**Written problem:** Reproduce the listing below line for line, with no changes.

**Material provided:**
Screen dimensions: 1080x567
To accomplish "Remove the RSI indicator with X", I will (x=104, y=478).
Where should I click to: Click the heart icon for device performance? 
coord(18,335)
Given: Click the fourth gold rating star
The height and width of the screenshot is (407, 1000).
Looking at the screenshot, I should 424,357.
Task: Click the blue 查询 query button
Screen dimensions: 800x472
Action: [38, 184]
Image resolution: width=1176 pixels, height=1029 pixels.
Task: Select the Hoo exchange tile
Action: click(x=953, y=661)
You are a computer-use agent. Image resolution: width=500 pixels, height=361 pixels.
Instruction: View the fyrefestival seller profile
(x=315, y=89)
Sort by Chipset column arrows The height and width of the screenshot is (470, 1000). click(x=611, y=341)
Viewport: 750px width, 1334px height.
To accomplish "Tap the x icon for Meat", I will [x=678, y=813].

**Answer below:**
Screen dimensions: 1080x567
To accomplish "Remove the RSI indicator with X", I will (x=104, y=478).
Where should I click to: Click the heart icon for device performance? 
coord(18,335)
Given: Click the fourth gold rating star
The height and width of the screenshot is (407, 1000).
Looking at the screenshot, I should 424,357.
Task: Click the blue 查询 query button
Screen dimensions: 800x472
Action: [38, 184]
Image resolution: width=1176 pixels, height=1029 pixels.
Task: Select the Hoo exchange tile
Action: click(x=953, y=661)
You are a computer-use agent. Image resolution: width=500 pixels, height=361 pixels.
Instruction: View the fyrefestival seller profile
(x=315, y=89)
Sort by Chipset column arrows The height and width of the screenshot is (470, 1000). click(x=611, y=341)
Viewport: 750px width, 1334px height.
To accomplish "Tap the x icon for Meat", I will [x=678, y=813].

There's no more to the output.